When Bill Belichick substituted Butler, once a junior college (JUCO) transfer from Hinds Community College in rural Mississippi, in place of Kyle Arrington, who endured a rough day because of Matthews, the Patriots coach helped author a second second-chance story, one that would mute talk about the first.

Up until Seattle’s second and goal with under a minute, the single-most remarkable play of the game went to two guys on the same passing route bedecked in opposing jerseys. When Russell Wilson found Jermaine Kearse deep along the sideline, Malcolm Butler’s seemingly saved the game on a tremendous deflection. But a supine wide receiver’s ability to will a falling football into his chest kept it in play for one brief moment. When Kearse outdid Butler with the acrobatic snag, one simply couldn’t ask for more–but more soon arrived.

Players make plays throughout great games. But in Super Bowl 49, two coaches ultimately changed the trajectory of the game that positioned a Nobody from Nowhere to jump a pass when America knew he should have been the 11th man plugging an inevitable run. On second and goal, Seattle offensive coordinator Darrell Bevell decided to pass when the situation called for a run. But, if not for that Patriots coaching staff’s instinct to trust a junior college transfer’s meticulous attention to detail and go on a hunch, Americans would still be tweeting Chris Matthews’ heroics. A second-chance story gave the New England Patriots a second chance–and quite a story.

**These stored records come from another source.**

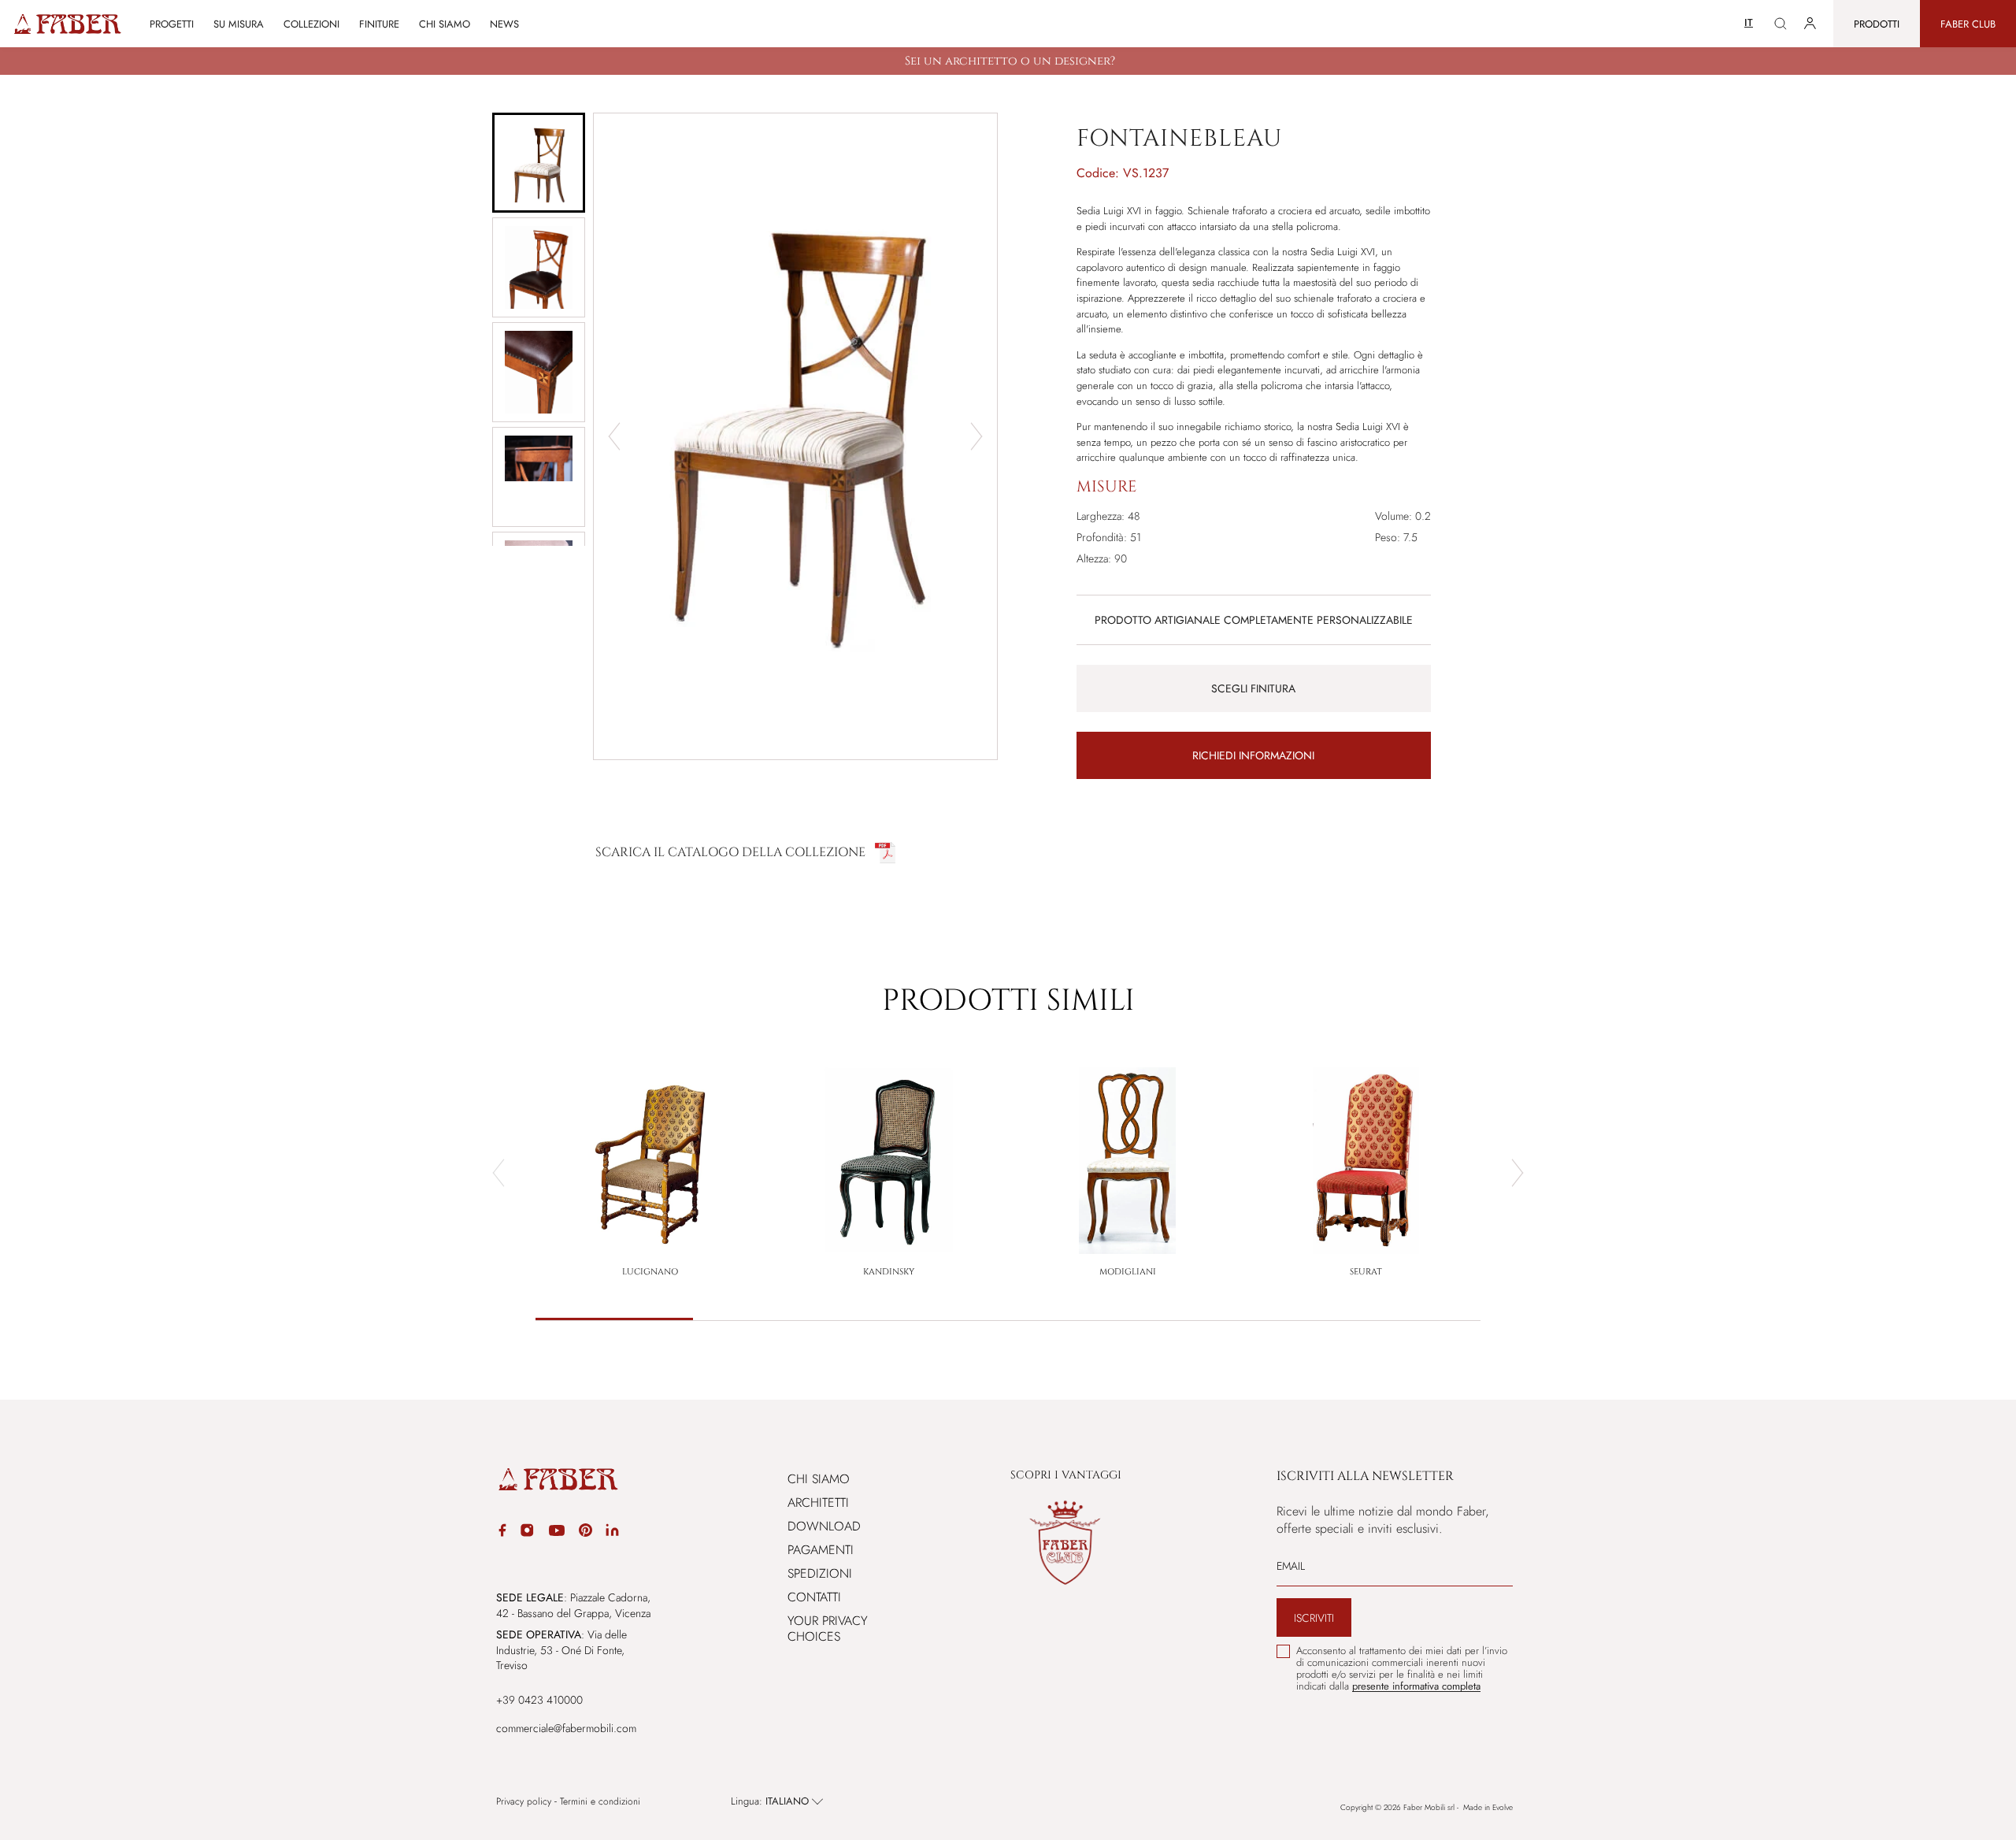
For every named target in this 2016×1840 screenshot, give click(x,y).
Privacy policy (523, 1801)
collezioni (311, 24)
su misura (238, 24)
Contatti (814, 1597)
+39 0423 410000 (539, 1700)
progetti (172, 24)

Anyone who understands the trajectory of JUCO alums knows that those who make it out of the witness protection program of athletics are survivors. At Butler’s Hinds, castoffs put on for their city or take their talents back to the playground at the first sign of adversity. Nothing is ever handed to a JUCO kid–the bus trips, McDonald’s postgame meals, and van rides to-and-from games are all reflective of an enduring juke’s tale. Unlike Butler’s teammates, who presumably spent their collegiate football years eating catered hotel meals or from the training table, a JUCO guy like Butler knows what being hungry really is. And on second and goal, Malcolm Butler went to eat.

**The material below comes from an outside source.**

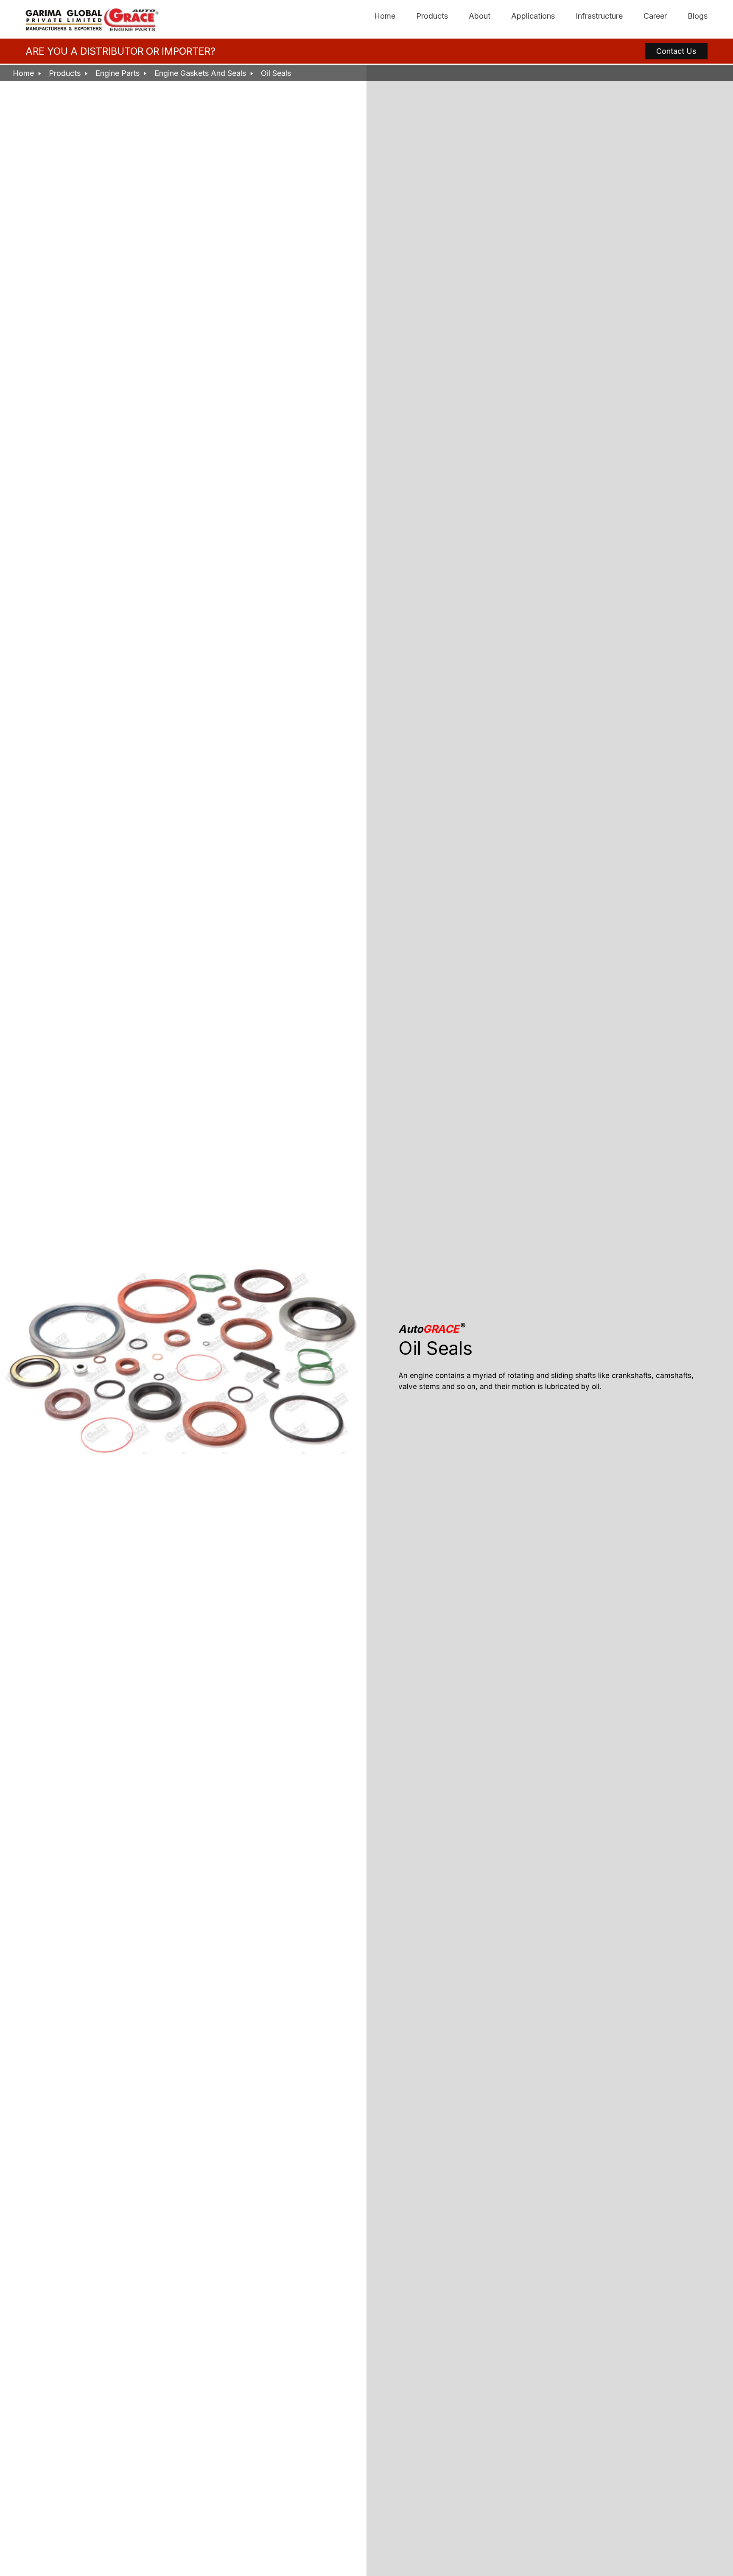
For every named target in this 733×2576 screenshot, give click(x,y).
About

An old CBA pal, coaching a team full of JUCO retreads, once told his star point guard, a former JUCO transfer, on a bus trip from one B-level gym to the next: “You drink too much, you smoke too much, and nobody who’s ever coached you likes you. You have the talent, and if you fix those things, you’ll have a chance.” While it’s unclear why Hinds Community College dismissed Butler in 2009, only to readmit him two seasons later, it’s clear when given similar advice, The Butler listened.